IISH

Volume 41 part 2 (August 1996)

Summaries


ANTHONY CAREW, Conflict Within the ICFTU: Anti-Communism and Anti-Colonialism in the 1950s
Formed as an anti-communist labour international, the International Confederation of Free Trade Unions (ICFTU) nevertheless experienced internal conflict over the appropriate approach to communism. The different perspectives of the two largest affiliates, the British TUC and the American AFL-CIO, caused disharmony and ultimately near organizational paralysis until it forced a change of leadership. Caught between these rival positions, the ICFTU secretariat's relations with the AFL-CIO were initially the most strained, but as the International extended its activity in Africa, in a bid to outflank communist organization among labour, relations with the TUC also deteriorated over the correct stance on nationalism and colonialism.

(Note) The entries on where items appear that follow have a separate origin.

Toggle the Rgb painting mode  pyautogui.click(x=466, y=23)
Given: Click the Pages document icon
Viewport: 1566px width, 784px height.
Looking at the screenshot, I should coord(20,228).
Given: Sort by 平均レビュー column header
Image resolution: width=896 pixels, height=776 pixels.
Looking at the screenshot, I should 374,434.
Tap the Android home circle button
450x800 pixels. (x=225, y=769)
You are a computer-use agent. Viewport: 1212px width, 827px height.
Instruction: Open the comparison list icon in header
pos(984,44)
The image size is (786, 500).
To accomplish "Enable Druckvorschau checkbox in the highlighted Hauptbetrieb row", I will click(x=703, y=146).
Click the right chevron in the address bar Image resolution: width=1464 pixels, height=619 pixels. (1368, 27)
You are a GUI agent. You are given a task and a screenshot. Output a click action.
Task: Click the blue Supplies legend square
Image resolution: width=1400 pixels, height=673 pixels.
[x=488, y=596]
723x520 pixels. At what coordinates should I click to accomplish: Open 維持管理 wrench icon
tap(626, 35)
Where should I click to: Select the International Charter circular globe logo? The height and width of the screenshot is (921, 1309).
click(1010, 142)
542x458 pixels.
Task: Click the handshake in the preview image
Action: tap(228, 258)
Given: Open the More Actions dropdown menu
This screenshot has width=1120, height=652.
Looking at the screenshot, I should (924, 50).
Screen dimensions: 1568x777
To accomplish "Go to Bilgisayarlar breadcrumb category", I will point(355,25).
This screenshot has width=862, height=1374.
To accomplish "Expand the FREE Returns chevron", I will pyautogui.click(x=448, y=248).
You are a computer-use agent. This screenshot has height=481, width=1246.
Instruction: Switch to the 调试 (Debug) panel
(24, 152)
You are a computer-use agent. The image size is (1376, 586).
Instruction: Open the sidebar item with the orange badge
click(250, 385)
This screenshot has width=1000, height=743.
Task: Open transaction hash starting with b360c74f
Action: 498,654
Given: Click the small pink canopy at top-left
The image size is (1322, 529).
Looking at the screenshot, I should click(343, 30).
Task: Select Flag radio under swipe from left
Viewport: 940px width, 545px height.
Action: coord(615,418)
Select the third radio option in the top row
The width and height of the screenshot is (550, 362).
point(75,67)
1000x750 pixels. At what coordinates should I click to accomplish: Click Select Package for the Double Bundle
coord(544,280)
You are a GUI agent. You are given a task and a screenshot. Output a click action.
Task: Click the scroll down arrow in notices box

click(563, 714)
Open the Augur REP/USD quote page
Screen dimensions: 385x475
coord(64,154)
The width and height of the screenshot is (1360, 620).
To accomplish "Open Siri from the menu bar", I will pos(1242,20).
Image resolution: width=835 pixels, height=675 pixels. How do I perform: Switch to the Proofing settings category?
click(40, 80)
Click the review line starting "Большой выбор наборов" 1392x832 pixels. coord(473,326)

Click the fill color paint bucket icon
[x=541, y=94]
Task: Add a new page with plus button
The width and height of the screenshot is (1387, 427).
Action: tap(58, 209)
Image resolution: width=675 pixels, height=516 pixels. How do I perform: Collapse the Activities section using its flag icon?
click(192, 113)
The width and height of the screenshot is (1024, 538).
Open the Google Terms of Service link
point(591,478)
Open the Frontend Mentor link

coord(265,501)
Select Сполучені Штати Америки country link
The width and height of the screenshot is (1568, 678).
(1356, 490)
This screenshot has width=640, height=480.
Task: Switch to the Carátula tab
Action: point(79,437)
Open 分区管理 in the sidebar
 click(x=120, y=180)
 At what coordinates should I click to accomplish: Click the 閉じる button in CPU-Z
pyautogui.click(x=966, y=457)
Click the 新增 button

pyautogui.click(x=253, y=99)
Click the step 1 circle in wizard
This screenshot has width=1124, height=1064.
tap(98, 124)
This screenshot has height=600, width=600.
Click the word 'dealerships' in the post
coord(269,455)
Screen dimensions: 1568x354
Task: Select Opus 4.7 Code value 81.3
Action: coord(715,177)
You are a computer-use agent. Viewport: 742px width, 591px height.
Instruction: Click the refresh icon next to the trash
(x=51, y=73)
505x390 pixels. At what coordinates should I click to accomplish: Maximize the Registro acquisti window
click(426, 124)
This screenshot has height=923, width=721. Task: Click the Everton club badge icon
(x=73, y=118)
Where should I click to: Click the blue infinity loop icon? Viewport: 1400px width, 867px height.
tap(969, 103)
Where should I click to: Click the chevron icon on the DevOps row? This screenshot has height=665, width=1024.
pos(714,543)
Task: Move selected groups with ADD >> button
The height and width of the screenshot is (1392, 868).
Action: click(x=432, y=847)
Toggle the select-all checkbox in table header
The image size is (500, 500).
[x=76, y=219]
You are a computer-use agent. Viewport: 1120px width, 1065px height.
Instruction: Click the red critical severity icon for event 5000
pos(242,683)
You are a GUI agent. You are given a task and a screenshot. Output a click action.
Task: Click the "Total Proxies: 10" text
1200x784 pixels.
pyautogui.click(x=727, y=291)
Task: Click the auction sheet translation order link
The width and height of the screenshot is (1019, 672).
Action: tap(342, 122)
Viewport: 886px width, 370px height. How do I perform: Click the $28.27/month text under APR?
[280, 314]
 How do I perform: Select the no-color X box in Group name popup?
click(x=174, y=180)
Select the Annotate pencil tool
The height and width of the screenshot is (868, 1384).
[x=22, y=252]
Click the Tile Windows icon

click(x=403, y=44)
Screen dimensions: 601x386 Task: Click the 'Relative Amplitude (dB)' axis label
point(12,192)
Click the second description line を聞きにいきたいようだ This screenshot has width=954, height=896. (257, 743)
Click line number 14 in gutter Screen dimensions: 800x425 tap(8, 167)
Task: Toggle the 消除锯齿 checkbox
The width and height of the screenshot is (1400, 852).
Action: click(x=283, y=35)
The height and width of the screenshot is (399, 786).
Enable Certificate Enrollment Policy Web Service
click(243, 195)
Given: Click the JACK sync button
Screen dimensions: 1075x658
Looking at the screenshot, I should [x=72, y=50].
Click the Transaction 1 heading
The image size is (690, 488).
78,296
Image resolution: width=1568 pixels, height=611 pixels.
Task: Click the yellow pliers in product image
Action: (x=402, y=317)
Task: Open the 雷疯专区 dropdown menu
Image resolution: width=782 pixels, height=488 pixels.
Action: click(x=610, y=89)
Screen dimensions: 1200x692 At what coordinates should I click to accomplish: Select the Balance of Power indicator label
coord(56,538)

CHRISTOPH NONN, Putting Radicalism to the Test: German Social Democracy and the 1905 Suffrage Demonstrations in Dresden
Throughout the long debate on whether the workers' movement of Imperial Germany was predominantly radical or reformist in nature, little attention has been paid to attitudes at the grass-roots level. It is argued here that during the years of 1905-1906, when all Europe was witnessing turmoil and an intensification of social conflict, the German Social Democratic leadership deliberately put the radicalism of the masses to the test. The Dresden suffrage demonstrations of December 1905 were the first to end in violent clashes between participants and police. However, contrary to what has been written to date on this incident and those similar to it, the great majority of the demonstrators were not militant. But they did exhibit a remarkable readiness to engage in civil disobedience, which the Social Democrats could use to press the party's political aims.